Adult ballet classes and ballet DVD workouts have gradually entered the exercise mainstream, proving both beneficial and fun. Because ballet technique and muscle control are subject to constant improvement, ballet exercises provide continuous challenge to a practitioner, alleviating boredom and the common temptation to “slack off” a workout schedule.
Barre Exercises and Center Practice
Barre exercises may be done at home or in a class. If performed at home, the exerciser may simply use the back of a sturdy chair for support.
Amateur barre work may be done from first or second position, with the toes rotated outwards from the body. Professional dancers use a turnout of 180 degrees, but the non-professional should only turn out to a comfortable position. Alternatively, the feet may remain in normal position in order to avoid any strain on knees or Achilles tendons.
There is never any reason for an adult exerciser to attempt pointe work (where the dancer balances on the tips of the toes); leave it to the professionals who have trained since they were children.
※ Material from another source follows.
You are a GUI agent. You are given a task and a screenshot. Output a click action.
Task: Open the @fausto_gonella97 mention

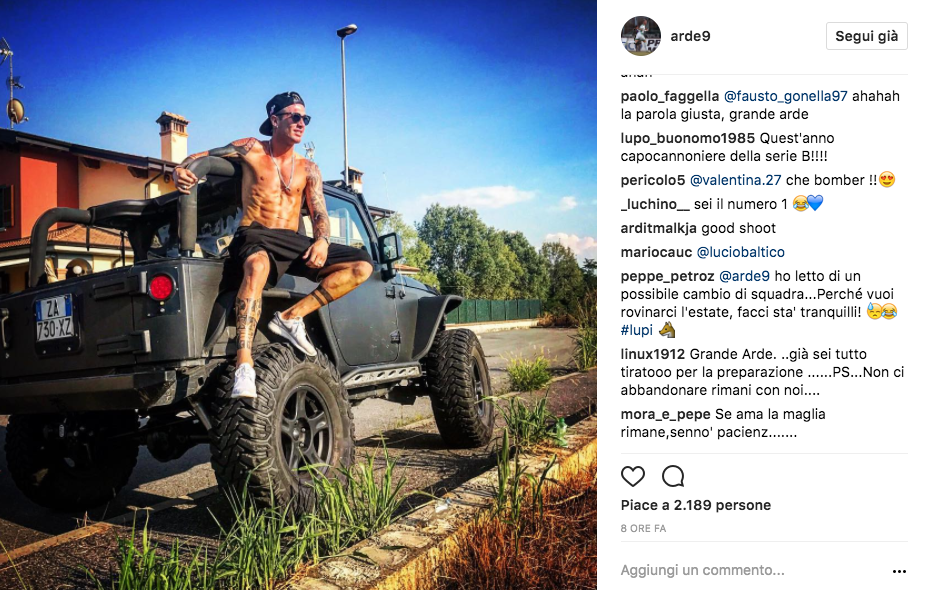(785, 96)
Positions beyond first or second are also usually too difficult for the amateur to master.
When the exercises at the barre are completed, center work repeats them without any hand support. This process will improve balance and gracefulness. Make sure the exercise area is spacious enough to accommodate the movements required.
Plies (bending at the knee) and releves (rising on the balls of the foot) are a good way to begin. More complicated moves should be learned gradually.
Review of Ballet Exercise DVDs
Those individuals new to working out, or with balance, knee, hip, or other physical problems should get a physical and perhaps take a few classes before using a ballet DVD.
Element Ballet Conditioning with Elise Gulan is almost an hour long, but can be practiced in segments. It contains almost all barre work; time is spent on explaining each movement. At the end, there is a considerably aerobic “little jumps” section and some excellent core-strengthening Pilates floor work. Good for intermediate exercisers; beginners should not attempt the entire workout right away.